Quoted passage
#####
SIENA, Matteo di Giovanni da, an early Sienese painter, who was active between 1462 and 1491, and is sometimes called the Masaccio of his school: that is, he very decidedly forsook the old traditional ways for a style comparatively conspicuous for its originality, in Siena; yet compared with the great quattrocento painters of Florence or Venice, such as Pollajuolo, Ghirlandajo, or Bellini, he was infinitely inferior. Matteo was some time at Naples, where he also contributed to the progress of the art. There is a "Massacre of the Innocents" by him in the Royal gallery there; this was a favourite subject with him; he has introduced it in the portion of the famous chiaroscuro pavement of the cathedral of Siena, which was partly executed by him, in a manner invented by himself.—A Guido da Siena painted there in 1221; he is the oldest master of this school.—There was also an Ugolino da Siena who painted in 1339, in the Byzantine style and taste.—(Lanzi, Storia Pittorica, &c.; Rumohr, Italienische Forschungen.)—R. N. W.
#####
Recorded data

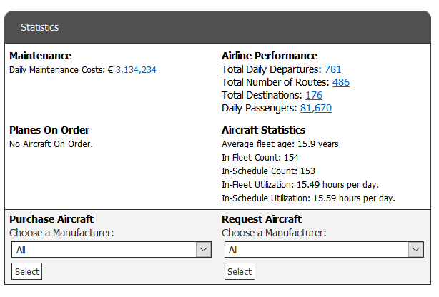Click the Planes On Order heading
The width and height of the screenshot is (439, 297).
(x=49, y=130)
#####
Required tasks
a - Answer from the entry on Matteo di Giovanni da Siena:
(i) Between which two years was Matteo active?
(ii) Where is his "Massacre of the Innocents" kept?
(iii) In what year did Ugolino da Siena paint?
b - Put this sentence from the entry on Matteo di Giovanni da Siena into French: "Matteo was some time at Naples, where he also contributed to the progress of the art."
The data was taken from a different source.

Written answers
a -
(i) Between 1462 and 1491.
(ii) In the Royal gallery at Naples.
(iii) In 1339.

b - Matteo séjourna quelque temps à Naples, où il contribua également aux progrès de l'art.